Collected data:
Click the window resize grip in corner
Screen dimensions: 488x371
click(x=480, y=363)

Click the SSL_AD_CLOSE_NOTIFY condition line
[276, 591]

■ **YOUR OBJECTIVE**
Write the records out once more, exactly as shown.

■ **EXERCISE ANSWER**
Click the window resize grip in corner
Screen dimensions: 488x371
click(x=480, y=363)

Click the SSL_AD_CLOSE_NOTIFY condition line
[276, 591]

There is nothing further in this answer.